== Assignment ==
Starting at the first line of the data below, write out each line exactly until you reach the line containing "Given: Open Modric's player name", and include that line too.

== Stored data entries ==
----
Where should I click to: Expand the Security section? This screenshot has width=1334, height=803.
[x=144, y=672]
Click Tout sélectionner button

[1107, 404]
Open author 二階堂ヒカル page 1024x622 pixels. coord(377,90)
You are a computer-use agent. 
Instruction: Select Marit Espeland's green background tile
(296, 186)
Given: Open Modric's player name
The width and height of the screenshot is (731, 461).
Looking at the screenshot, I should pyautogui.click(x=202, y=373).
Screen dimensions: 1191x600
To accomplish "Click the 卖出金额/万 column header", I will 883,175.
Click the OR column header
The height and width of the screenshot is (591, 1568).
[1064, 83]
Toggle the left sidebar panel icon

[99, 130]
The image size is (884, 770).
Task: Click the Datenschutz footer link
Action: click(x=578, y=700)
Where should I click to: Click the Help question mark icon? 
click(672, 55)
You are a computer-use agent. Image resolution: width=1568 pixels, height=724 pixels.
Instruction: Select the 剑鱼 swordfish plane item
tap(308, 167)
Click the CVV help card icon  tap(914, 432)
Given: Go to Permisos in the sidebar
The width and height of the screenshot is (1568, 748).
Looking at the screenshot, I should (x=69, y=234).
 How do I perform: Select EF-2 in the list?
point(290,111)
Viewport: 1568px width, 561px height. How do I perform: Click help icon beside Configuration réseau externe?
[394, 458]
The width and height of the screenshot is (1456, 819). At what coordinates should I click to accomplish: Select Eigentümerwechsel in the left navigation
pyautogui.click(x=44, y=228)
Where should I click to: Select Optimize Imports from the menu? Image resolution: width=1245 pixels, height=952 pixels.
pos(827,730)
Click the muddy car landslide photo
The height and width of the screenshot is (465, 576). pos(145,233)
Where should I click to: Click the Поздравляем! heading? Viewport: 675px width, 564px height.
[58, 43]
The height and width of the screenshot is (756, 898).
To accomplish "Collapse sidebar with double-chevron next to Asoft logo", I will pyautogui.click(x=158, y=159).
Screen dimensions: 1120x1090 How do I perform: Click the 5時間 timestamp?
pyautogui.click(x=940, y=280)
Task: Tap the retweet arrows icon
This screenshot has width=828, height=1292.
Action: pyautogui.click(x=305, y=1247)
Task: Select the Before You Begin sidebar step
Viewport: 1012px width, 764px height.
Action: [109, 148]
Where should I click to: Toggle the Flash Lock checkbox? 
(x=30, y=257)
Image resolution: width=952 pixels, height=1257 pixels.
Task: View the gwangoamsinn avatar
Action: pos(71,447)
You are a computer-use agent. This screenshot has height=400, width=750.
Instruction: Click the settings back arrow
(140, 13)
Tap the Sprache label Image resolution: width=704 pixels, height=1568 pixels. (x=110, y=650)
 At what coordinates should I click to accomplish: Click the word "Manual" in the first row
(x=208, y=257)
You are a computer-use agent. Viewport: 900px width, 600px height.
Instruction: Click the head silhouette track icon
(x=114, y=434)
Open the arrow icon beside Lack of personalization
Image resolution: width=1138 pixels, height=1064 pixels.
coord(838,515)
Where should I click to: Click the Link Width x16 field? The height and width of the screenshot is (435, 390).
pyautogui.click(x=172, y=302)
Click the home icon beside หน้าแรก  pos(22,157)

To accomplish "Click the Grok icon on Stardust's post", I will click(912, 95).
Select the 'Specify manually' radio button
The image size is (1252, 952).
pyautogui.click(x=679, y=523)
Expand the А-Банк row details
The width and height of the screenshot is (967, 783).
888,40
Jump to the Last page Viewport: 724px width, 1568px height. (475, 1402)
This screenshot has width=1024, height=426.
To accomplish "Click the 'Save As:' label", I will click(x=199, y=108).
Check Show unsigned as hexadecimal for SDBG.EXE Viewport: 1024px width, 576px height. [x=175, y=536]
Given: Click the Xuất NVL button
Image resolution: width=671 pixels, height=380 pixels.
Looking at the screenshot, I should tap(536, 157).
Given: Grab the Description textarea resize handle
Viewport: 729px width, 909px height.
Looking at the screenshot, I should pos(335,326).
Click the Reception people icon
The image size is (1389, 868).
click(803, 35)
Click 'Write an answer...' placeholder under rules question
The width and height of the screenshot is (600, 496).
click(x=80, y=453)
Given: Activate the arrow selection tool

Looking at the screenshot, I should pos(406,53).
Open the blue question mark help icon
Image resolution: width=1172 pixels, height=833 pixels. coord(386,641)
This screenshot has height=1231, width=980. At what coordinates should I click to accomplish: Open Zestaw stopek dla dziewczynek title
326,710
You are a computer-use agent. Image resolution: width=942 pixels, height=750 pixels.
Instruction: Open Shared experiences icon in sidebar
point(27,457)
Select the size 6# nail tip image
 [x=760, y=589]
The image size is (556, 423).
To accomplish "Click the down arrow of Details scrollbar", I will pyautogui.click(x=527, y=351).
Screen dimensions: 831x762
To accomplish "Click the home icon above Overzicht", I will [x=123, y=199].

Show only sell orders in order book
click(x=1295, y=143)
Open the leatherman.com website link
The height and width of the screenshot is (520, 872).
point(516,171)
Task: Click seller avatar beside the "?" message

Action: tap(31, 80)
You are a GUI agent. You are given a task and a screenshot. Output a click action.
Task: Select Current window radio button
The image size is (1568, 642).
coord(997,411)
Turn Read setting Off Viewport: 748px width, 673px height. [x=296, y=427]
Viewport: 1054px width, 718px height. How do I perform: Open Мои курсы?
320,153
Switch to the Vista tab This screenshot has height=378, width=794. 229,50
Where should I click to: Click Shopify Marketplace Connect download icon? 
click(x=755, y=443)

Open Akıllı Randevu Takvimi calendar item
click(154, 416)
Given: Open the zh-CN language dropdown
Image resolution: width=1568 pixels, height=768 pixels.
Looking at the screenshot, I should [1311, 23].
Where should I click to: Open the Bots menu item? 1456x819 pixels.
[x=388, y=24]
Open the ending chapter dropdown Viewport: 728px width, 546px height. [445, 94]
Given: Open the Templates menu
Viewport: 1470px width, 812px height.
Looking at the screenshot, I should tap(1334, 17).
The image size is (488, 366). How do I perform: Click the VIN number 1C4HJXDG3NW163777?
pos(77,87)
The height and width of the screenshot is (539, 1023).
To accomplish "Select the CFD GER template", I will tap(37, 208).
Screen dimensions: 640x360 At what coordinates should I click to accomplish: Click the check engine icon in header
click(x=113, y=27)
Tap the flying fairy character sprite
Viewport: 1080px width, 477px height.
----
== Solved exercise ==
Where should I click to: Expand the Security section? This screenshot has width=1334, height=803.
[x=144, y=672]
Click Tout sélectionner button

[1107, 404]
Open author 二階堂ヒカル page 1024x622 pixels. coord(377,90)
You are a computer-use agent. 
Instruction: Select Marit Espeland's green background tile
(296, 186)
Given: Open Modric's player name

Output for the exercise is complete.